Two years after the divorce I was first diagnosed with cancer, and he reduced his work hours so he could take more time with the kids, and it slowly shifted to him also taking care of me, and we rekindled our romance, but didn't get remarried.

I got lucky the first time around and was declared cancer free at 31. I had my youngest child at 32, and was re-diagnosed at 34. We tried treatments but it's been recently declared terminal.

Please don't feel sorry for me or throw me a pity party. I've gotten to live the life I wanted and I'm okay with the fact that I'll most likely die before 40. The only thing that causes me any emotional pain is that I won't see my kids grow up and experience life milestones like graduating, getting married, and having kids.

Long backstory, but here's the problem. My partner and I have discussed it and we want to remarry each other. I want him to be listed as my husband in my obituary, I want him to be able to make medical decisions in case I'm unable to (this one is big for me because of my situation), and so that he can get Survivor Benefits when I pass.

My sister (38F) says that it's cruel to remarry him knowing I'm going to die soon, and that if I loved him I wouldn't have divorced him in the first place and that by remarrying him I'm disrespecting the sanctity of marriage by doing it "willy nilly."

She also said I probably used my diagnosis the first time around to get his pity love so he'd get back with me since it resolved the main issue from our divorce. So, I was wondering if it's really bad for me to remarry my ex? I love this man, we both regretted our divorce and are so grateful that life brought us back together, but now that I'm close to death we want our love to be legally recognized.

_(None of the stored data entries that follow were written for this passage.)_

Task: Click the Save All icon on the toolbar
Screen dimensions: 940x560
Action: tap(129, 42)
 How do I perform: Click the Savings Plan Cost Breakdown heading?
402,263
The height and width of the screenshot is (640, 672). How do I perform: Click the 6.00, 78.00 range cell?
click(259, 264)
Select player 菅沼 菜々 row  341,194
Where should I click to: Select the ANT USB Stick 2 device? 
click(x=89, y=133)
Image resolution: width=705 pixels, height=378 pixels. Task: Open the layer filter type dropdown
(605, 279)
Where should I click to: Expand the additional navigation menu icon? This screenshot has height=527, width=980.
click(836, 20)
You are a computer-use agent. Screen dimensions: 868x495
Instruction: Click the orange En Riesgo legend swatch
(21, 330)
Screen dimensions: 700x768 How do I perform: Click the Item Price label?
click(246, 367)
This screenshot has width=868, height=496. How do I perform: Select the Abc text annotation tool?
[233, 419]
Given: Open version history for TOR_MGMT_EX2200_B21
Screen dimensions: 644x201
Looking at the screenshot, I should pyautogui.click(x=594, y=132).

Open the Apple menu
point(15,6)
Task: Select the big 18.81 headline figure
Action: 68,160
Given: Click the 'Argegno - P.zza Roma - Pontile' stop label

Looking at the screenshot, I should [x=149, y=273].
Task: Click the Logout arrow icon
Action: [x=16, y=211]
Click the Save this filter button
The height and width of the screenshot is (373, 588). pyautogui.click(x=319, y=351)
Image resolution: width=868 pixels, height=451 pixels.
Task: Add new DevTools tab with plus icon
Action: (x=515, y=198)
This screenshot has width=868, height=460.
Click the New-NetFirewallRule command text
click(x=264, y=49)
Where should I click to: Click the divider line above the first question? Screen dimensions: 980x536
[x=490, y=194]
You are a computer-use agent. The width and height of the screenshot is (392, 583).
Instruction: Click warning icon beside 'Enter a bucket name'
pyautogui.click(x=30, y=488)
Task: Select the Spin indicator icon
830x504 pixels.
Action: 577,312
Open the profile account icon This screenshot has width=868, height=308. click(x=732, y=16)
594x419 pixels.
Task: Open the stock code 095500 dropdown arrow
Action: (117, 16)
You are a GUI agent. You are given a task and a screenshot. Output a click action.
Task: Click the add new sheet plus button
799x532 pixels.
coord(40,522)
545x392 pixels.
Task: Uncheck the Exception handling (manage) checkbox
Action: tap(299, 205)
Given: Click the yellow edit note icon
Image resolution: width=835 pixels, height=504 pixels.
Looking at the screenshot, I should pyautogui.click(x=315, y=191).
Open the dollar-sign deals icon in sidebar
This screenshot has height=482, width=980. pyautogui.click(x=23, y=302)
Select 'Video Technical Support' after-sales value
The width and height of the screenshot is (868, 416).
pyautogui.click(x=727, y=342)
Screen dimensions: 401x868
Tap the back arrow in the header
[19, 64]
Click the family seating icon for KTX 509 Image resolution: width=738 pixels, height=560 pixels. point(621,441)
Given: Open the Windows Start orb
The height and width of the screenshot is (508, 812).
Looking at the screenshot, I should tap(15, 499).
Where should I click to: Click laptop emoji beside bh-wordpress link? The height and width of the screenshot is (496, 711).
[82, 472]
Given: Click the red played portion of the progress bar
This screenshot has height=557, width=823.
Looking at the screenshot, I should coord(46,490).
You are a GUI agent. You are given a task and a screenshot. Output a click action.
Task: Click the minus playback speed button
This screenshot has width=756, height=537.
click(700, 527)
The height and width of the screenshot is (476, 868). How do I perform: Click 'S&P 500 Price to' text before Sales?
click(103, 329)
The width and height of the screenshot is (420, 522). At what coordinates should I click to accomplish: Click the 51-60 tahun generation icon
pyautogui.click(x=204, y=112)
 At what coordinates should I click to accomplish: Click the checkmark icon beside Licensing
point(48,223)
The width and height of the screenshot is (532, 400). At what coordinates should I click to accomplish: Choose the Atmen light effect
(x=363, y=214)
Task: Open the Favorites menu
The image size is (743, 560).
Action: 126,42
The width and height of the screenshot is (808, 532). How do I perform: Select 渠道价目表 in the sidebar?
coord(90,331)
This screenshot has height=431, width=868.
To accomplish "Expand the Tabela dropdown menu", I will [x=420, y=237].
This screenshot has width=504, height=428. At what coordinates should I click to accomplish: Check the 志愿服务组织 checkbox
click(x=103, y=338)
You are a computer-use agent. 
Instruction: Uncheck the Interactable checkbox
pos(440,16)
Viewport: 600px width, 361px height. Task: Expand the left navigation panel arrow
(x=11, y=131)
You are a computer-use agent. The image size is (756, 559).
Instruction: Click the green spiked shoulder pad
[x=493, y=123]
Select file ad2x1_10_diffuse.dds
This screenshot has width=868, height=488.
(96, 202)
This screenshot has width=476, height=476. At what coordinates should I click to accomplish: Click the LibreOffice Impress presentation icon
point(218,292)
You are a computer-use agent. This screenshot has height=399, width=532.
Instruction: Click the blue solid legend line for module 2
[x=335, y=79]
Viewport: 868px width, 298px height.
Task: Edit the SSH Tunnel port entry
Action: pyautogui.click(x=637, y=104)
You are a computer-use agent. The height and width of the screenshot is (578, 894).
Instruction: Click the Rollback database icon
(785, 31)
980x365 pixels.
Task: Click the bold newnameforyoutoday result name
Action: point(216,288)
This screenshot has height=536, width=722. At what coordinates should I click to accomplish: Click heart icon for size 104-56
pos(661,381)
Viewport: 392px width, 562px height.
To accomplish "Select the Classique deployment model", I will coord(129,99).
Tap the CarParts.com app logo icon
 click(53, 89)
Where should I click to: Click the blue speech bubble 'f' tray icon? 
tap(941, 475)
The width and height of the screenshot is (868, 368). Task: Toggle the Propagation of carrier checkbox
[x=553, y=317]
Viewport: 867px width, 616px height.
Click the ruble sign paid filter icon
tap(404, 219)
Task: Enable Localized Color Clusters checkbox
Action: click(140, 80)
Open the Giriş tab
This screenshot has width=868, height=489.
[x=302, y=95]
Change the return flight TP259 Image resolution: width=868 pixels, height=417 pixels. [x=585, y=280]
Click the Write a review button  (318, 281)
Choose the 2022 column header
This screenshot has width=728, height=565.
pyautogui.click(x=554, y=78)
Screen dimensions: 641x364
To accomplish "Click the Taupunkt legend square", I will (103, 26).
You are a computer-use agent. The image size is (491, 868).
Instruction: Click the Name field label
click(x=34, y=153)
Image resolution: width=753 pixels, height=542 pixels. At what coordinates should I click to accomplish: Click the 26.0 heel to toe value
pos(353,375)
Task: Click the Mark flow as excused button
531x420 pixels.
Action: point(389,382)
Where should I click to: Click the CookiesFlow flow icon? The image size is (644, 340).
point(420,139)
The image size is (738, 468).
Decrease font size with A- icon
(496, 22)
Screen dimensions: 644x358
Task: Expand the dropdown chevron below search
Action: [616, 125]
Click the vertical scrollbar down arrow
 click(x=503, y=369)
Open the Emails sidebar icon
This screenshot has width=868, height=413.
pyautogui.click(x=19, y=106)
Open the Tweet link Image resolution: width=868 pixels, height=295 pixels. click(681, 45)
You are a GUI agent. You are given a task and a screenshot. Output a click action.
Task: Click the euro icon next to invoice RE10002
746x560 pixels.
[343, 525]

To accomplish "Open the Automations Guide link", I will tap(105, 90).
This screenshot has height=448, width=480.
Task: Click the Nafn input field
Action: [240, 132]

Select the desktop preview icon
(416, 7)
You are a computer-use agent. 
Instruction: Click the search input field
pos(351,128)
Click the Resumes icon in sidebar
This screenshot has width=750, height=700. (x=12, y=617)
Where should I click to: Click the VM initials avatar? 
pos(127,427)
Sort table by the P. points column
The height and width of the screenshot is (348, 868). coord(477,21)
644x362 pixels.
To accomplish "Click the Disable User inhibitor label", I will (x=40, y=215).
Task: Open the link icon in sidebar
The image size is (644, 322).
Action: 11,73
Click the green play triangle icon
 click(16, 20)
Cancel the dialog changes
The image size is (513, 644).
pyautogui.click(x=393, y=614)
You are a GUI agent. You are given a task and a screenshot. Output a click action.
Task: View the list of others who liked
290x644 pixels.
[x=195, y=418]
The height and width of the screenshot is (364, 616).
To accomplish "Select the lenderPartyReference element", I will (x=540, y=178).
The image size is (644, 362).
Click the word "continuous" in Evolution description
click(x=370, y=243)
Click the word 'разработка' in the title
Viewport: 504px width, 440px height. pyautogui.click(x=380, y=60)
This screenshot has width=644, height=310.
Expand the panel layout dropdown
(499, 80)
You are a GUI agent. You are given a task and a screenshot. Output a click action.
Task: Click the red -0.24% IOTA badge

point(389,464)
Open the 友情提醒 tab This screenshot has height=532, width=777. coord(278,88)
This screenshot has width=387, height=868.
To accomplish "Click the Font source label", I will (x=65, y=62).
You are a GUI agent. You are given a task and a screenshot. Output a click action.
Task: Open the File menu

Here's what people had to say to OP:

said:

If your ex is all in on this what business is it for your sister to get involved.

said:

NTA. He is fully aware of what he is agreeing to if he marries you again. Not your sister's business.

said:

NTA. You both are going into this knowing what is happening. I am so sorry. I wish you peace and comfort and much love from your family and friends.

said:

Sis can go pound sand. NTA all the way around. Best wishes in your remaining time.

said:

NTA. He sounds like a decent sort. He likely never stopped loving you and wants to do right by you and his children. Honestly, it sounds like your sister is jealous and miserable. Ignore her and live the best life you can with the years you have left. Don't waste your precious time on her nonsense.

said:

Definitely NTA. Yours is a sweet love story full of back and forth decisions that are so typical of human beings. The perfect love stories are boring, no redemption, no spiritual growth. Your story is inspiring. Please do marry and enjoy life with your husband.

said:

NTA. you should have the right to get all the support you need (and less fingers pointed).

said:

Wow. I’m not going to say your sister is an idiot or an AH, since I don’t know her. But on this topic she is just plain WRONG. And she sure seems to be deliberately cruel. In any case, her opinion is worthless. Ignore her.

If the best thing for you and the father of your children, and probably for those children, is to remarry, then PLEASE do so ASAP and with the blessing of this internet stranger (and I’m guessing, without having read any other comments here, of every person who reads this post. My very best wishes to you and your partner & children.